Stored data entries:
################
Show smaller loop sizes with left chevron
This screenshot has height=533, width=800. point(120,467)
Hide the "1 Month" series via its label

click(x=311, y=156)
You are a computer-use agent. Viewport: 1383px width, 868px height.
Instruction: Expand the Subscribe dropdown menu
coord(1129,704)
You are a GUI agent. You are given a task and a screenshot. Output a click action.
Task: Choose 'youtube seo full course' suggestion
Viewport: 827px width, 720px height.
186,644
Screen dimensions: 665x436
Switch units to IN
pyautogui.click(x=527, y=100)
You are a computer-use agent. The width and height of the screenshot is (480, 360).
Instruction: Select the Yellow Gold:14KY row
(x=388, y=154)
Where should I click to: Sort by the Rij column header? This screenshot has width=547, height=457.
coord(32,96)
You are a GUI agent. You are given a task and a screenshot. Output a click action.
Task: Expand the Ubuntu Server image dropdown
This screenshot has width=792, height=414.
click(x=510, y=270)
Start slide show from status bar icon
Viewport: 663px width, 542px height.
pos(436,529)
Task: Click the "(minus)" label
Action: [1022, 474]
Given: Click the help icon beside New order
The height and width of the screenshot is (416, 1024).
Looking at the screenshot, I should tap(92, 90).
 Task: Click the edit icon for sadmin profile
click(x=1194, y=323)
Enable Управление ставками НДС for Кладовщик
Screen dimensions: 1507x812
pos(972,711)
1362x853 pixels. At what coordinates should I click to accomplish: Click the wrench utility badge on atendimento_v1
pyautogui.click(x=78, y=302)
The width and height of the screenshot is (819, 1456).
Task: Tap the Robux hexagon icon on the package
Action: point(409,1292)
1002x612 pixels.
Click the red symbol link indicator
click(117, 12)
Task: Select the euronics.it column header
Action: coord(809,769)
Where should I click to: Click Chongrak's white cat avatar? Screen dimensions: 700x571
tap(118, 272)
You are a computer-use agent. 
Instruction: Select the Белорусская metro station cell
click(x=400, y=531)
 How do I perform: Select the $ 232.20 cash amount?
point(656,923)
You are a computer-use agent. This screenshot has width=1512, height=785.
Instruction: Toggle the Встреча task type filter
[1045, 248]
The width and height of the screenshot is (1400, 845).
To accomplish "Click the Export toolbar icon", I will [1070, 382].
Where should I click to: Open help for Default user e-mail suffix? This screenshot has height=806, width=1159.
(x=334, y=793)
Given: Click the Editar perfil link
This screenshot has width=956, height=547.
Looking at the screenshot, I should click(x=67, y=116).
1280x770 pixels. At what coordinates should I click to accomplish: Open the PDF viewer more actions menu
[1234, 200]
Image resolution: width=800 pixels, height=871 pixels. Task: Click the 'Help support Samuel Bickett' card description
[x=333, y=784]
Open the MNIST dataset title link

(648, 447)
################
**ASSIGNMENT:**
A complete, exact copy of the records is what is needed.

**SOLUTION TO THIS EXERCISE:**
Show smaller loop sizes with left chevron
This screenshot has height=533, width=800. point(120,467)
Hide the "1 Month" series via its label

click(x=311, y=156)
You are a computer-use agent. Viewport: 1383px width, 868px height.
Instruction: Expand the Subscribe dropdown menu
coord(1129,704)
You are a GUI agent. You are given a task and a screenshot. Output a click action.
Task: Choose 'youtube seo full course' suggestion
Viewport: 827px width, 720px height.
186,644
Screen dimensions: 665x436
Switch units to IN
pyautogui.click(x=527, y=100)
You are a computer-use agent. The width and height of the screenshot is (480, 360).
Instruction: Select the Yellow Gold:14KY row
(x=388, y=154)
Where should I click to: Sort by the Rij column header? This screenshot has width=547, height=457.
coord(32,96)
You are a GUI agent. You are given a task and a screenshot. Output a click action.
Task: Expand the Ubuntu Server image dropdown
This screenshot has width=792, height=414.
click(x=510, y=270)
Start slide show from status bar icon
Viewport: 663px width, 542px height.
pos(436,529)
Task: Click the "(minus)" label
Action: [1022, 474]
Given: Click the help icon beside New order
The height and width of the screenshot is (416, 1024).
Looking at the screenshot, I should tap(92, 90).
 Task: Click the edit icon for sadmin profile
click(x=1194, y=323)
Enable Управление ставками НДС for Кладовщик
Screen dimensions: 1507x812
pos(972,711)
1362x853 pixels. At what coordinates should I click to accomplish: Click the wrench utility badge on atendimento_v1
pyautogui.click(x=78, y=302)
The width and height of the screenshot is (819, 1456).
Task: Tap the Robux hexagon icon on the package
Action: point(409,1292)
1002x612 pixels.
Click the red symbol link indicator
click(117, 12)
Task: Select the euronics.it column header
Action: coord(809,769)
Where should I click to: Click Chongrak's white cat avatar? Screen dimensions: 700x571
tap(118, 272)
You are a computer-use agent. 
Instruction: Select the Белорусская metro station cell
click(x=400, y=531)
 How do I perform: Select the $ 232.20 cash amount?
point(656,923)
You are a computer-use agent. This screenshot has width=1512, height=785.
Instruction: Toggle the Встреча task type filter
[1045, 248]
The width and height of the screenshot is (1400, 845).
To accomplish "Click the Export toolbar icon", I will [1070, 382].
Where should I click to: Open help for Default user e-mail suffix? This screenshot has height=806, width=1159.
(x=334, y=793)
Given: Click the Editar perfil link
This screenshot has width=956, height=547.
Looking at the screenshot, I should click(x=67, y=116).
1280x770 pixels. At what coordinates should I click to accomplish: Open the PDF viewer more actions menu
[1234, 200]
Image resolution: width=800 pixels, height=871 pixels. Task: Click the 'Help support Samuel Bickett' card description
[x=333, y=784]
Open the MNIST dataset title link

(648, 447)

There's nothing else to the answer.